--- BEGIN Reading passage ---

Stages of Modern Audit Notes

Introduction
An audit can be carried out on the enterprises both large and small, and both new and well established. The audit of smaller enterprises has special features. This chapter describes the stages involved in the audit of an established which is big enough to have a
comprehensive system of accounting and record keeping and a system of controls over those records

Outline of Stages
The stages that are involved in a modern audit consist of the following:

  • Background research
  • Audit plan preparation
  • Review of the accounting system
  • Review of internal control system
  • Analytical review
  • Preparation of the audit report
  • These stages are explained here under.

Background Research
The most important aspect is that before the start of the audit, the auditor must establish and discover as much as possible regarding the following:

  • The present and the future trends and prospects regarding the industry into the client operates
  • The past history and the present condition and future prospects and trends regarding the client
  • The management and key personnel of his client and any recent changes
  • The products and manufacturing and trading processes of the client and any recent changes
  • The locations of all his client’s operations
  • Any difficulties encountered by the client in manufacturing, trading, expanding, contracting, labour relations or financing
  • Any problems in accounting or in internal control systems
  • Any problems in accounting measurement
  • Any problems likely to lead to audit risk
  • Any problems likely to be met in carrying out the audit
  • Any changes in law or accounting practising which may affect the client

The background research is done through reading and interviewing:

  • Previous years audit files
  • Audit staff who have been previously engaged on the audit
  • Published materials concerning the client company and the industry
  • The company’s interim, internal and management accounts
  • The management of the enterprise

Audit Plan
The auditor must arrange to plan his audit in some details. The plan will involve preparation of a memorandum showing the following aspects:

  • The staff members who will do the audit work
  • The outline of the audit work to be done on each part of the client’s system and financial statements
  • The location of the audit work
  • The timing of the work to be done
  • A budget of the time
  • A budget of cost
    The audit plan must conform to the client’s time requirements and the clients ability to produce necessary analyses and summaries

Review of Accounting System
The auditor must:

  • Ascertain by asking questions
  • Record on paper
  • Corroborate his record and confirm that the record is correct
  • Review for adequacy and of planning of tests.
  • Test to determine that it always works as it is supposed to.
  • Evaluate
  • Form a conclusion on the adequacy of the clients system for documenting and recording the transactions, assets and liabilities of the client in the book of account and other records. This is because:
  • The companies Act requires that the auditor investigates and reports on the company are keeping of proper accounting records.
  • The books of account and other accounting records form the basis of the preparation of the financial statements

Review of Internal Control System
The auditor is required to:

  • Ascertain
  • Record
  • Corroborate the record
  • Review
  • Test
  • Evaluate and
  • Form a conclusion on the adequacy of the client’s internal control system

The internal control system consists of procedures that ensure that all the transactions, resources and liabilities are recorded correctly.

--- END Reading passage ---
--- BEGIN Listing ---

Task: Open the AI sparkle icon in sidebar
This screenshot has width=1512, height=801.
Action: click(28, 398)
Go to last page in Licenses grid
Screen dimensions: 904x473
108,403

--- END Listing ---

▸ **Required actions**:
a) Summarize the notes on audit stages in two sentences.
b) Please answer these questions from the notes on audit stages, one answer per line:
(i) What two budgets does the audit plan memorandum show?
(ii) What must the audit plan conform to?
(iii) What does the internal control system consist of?
c) Pick up the notes on audit stages after their final sentence and write the next paragraph.
The entries were taken from another source.

▸ **Task-by-task results**:
a) A modern audit moves through background research, audit plan preparation, review of the accounting system, review of the internal control system, analytical review, and preparation of the audit report. Before the audit starts, the auditor learns as much as possible about the client and its industry through reading and interviewing, then plans the work in a memorandum covering staff, outline of work, location, timing, and budgets of time and cost.

b)
(i) A budget of the time and a budget of cost.
(ii) The client's time requirements and the client's ability to produce necessary analyses and summaries.
(iii) Procedures that ensure that all the transactions, resources and liabilities are recorded correctly.

c)
The main object of the review of both the internal control and accounting systems is have the evidence that the client among other things:

  • Maintains adequate books of accounts and records
  • Has a system in place of internal control over processing and recording of transactions to the extent that all transactions are recorded correctly both in principle and numerically
  • The accounting records can adequately be relied upon to form a basis for preparing of financial statements.
    It is important that the auditor vouches each and every transaction recorded in the books of
    accounts.

Substantive Testing
Substantive testing is defined in auditing standards as “Those tests of transactions and balances, and other procedures such as analytical review, which seek to provide audit evidence as to the completeness, accuracy and validity of the information contained in the accounting records or in the financial statement” The reliability of records is usually established by the auditor through investigation of the system of recording transactions. It is also established through investigating the system of internal control.

However, not all data can be verified through investing the systems of internal and accounting. Some transactions and data must be verified by use of direct evidence. This is usually referred to as substantive testing. Substantive testing can be applied to the following situations:

  • Where internal control system is weak and cannot be relied upon
  • Unusual or extra – ordinary or one – off transactions
  • All assets and liabilities at the balance sheet date

In practice the auditor has to consider the grounds of the effectiveness and cost of whether to rely on the systems of control. In some cases sufficient evidence can be got through analytical review. In some cases, a combination of internal control reliance, substantive testing and analytical review provides the necessary and required audit evidence.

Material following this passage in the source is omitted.